**EXERCISE GOAL**
All of the entries below need to be repeated exactly.

**EXERCISE MATERIALS**
——

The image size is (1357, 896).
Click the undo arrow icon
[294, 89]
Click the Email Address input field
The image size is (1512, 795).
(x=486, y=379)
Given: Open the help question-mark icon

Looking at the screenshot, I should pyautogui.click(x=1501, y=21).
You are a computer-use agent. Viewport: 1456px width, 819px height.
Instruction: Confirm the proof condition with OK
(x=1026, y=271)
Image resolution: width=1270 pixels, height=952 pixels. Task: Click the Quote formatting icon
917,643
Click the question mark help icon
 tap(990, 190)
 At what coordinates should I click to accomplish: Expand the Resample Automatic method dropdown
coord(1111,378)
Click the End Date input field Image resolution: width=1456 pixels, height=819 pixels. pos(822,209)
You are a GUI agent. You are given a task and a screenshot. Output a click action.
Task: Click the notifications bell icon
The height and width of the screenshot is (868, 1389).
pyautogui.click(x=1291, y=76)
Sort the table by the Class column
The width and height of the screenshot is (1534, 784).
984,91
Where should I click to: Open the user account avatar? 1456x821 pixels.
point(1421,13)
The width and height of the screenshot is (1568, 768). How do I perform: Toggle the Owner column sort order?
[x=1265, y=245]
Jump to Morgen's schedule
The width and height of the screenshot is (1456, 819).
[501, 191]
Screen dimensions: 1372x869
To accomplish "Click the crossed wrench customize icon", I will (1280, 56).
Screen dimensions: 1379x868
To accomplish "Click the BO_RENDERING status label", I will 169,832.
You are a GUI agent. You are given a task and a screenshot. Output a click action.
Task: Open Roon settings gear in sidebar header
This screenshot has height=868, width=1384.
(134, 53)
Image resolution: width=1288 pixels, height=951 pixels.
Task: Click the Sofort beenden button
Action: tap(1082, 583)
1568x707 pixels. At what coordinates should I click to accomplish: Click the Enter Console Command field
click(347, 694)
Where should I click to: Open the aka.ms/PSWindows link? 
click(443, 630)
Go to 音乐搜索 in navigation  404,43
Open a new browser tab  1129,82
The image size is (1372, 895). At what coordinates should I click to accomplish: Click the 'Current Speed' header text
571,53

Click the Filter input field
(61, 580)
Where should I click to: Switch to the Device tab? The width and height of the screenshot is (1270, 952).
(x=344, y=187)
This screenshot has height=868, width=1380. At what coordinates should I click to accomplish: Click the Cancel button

——

**RESPONSE TO THE TASK**
The image size is (1357, 896).
Click the undo arrow icon
[294, 89]
Click the Email Address input field
The image size is (1512, 795).
(x=486, y=379)
Given: Open the help question-mark icon

Looking at the screenshot, I should pyautogui.click(x=1501, y=21).
You are a computer-use agent. Viewport: 1456px width, 819px height.
Instruction: Confirm the proof condition with OK
(x=1026, y=271)
Image resolution: width=1270 pixels, height=952 pixels. Task: Click the Quote formatting icon
917,643
Click the question mark help icon
 tap(990, 190)
 At what coordinates should I click to accomplish: Expand the Resample Automatic method dropdown
coord(1111,378)
Click the End Date input field Image resolution: width=1456 pixels, height=819 pixels. pos(822,209)
You are a GUI agent. You are given a task and a screenshot. Output a click action.
Task: Click the notifications bell icon
The height and width of the screenshot is (868, 1389).
pyautogui.click(x=1291, y=76)
Sort the table by the Class column
The width and height of the screenshot is (1534, 784).
984,91
Where should I click to: Open the user account avatar? 1456x821 pixels.
point(1421,13)
The width and height of the screenshot is (1568, 768). How do I perform: Toggle the Owner column sort order?
[x=1265, y=245]
Jump to Morgen's schedule
The width and height of the screenshot is (1456, 819).
[501, 191]
Screen dimensions: 1372x869
To accomplish "Click the crossed wrench customize icon", I will (1280, 56).
Screen dimensions: 1379x868
To accomplish "Click the BO_RENDERING status label", I will 169,832.
You are a GUI agent. You are given a task and a screenshot. Output a click action.
Task: Open Roon settings gear in sidebar header
This screenshot has height=868, width=1384.
(134, 53)
Image resolution: width=1288 pixels, height=951 pixels.
Task: Click the Sofort beenden button
Action: tap(1082, 583)
1568x707 pixels. At what coordinates should I click to accomplish: Click the Enter Console Command field
click(347, 694)
Where should I click to: Open the aka.ms/PSWindows link? 
click(443, 630)
Go to 音乐搜索 in navigation  404,43
Open a new browser tab  1129,82
The image size is (1372, 895). At what coordinates should I click to accomplish: Click the 'Current Speed' header text
571,53

Click the Filter input field
(61, 580)
Where should I click to: Switch to the Device tab? The width and height of the screenshot is (1270, 952).
(x=344, y=187)
This screenshot has height=868, width=1380. At what coordinates should I click to accomplish: Click the Cancel button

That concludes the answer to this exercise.